Final answer:
The correct formula to calculate the Breakeven Point (BEP) in dollars is fixed costs divided by the contribution margin ratio. This formula is critical for businesses like 'The Clip Joint' barber shop to determine the amount of sales needed to cover all costs.
Step-by-step explanation:
When calculating the Breakeven Point (BEP) in dollars, we are essentially trying to find the level of sales that will cover all the firm's costs. The correct formula to use is:
BEP ($) = Fixed Costs / Contribution Margin Ratio
Referring back to the example of 'The Clip Joint' barber shop, we know that total costs are a sum of fixed costs plus variable costs. Fixed costs, as stated in the scenario, are $160 per day. Variable costs depend on the number of barbers hired, at a cost of $80 per barber per day. The contribution margin ratio, which is not provided in the scenario, would be calculated by subtracting variable costs from sales per unit and then dividing by the sales per unit. Using this ratio, we can then apply formula (a) to find the BEP in dollars.
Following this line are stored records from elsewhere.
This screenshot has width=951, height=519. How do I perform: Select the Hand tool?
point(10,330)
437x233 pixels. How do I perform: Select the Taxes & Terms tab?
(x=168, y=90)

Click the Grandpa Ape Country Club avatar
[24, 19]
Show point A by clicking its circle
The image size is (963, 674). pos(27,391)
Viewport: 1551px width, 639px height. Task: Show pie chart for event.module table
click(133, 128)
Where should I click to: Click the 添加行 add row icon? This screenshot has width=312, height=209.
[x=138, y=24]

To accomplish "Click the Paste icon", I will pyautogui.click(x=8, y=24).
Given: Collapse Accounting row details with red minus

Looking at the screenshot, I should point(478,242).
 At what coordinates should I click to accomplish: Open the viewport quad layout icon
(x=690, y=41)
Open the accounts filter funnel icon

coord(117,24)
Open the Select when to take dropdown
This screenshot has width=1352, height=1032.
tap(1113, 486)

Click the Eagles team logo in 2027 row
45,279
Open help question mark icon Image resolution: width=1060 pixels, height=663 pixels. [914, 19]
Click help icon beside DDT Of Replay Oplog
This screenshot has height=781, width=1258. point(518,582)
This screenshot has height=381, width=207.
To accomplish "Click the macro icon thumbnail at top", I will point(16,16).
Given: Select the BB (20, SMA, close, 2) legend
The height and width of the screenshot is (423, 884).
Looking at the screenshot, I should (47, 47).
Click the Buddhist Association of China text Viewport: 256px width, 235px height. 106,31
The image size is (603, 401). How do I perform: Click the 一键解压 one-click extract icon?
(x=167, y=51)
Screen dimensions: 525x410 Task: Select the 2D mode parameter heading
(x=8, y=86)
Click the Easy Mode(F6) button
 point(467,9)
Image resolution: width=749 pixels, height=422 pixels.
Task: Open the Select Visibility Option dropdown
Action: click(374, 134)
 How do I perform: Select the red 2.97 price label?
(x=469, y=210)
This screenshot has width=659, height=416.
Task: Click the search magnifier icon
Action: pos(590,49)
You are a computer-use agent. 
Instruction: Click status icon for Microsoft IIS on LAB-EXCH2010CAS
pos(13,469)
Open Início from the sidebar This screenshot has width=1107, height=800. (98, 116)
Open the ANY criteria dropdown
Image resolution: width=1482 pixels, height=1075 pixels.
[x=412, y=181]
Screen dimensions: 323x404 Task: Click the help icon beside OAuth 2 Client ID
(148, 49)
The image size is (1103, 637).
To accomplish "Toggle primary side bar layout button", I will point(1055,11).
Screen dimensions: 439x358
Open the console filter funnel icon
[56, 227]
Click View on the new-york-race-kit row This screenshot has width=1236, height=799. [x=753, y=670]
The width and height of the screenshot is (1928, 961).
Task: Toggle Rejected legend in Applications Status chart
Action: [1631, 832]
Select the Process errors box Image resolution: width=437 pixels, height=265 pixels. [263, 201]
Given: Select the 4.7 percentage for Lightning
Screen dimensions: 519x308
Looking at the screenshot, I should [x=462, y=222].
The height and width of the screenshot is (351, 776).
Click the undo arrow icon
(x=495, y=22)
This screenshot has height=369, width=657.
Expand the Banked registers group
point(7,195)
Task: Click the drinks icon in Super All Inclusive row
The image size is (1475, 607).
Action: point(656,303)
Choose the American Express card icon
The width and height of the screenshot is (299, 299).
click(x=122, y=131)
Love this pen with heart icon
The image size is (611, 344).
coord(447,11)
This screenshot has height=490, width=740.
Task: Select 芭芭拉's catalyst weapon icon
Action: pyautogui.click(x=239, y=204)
This ratio indicates how much of each sales dollar is contributing to covering fixed costs and eventually to profit after breakeven has been achieved.
For instance, if 'The Clip Joint' charges $20 per haircut and the contribution margin ratio is calculated to be 0.5, the breakeven point in dollars would be computed as $160 (fixed costs) divided by 0.5 (contribution margin ratio), which equals $320. This means 'The Clip Joint' must generate $320 in sales to break even.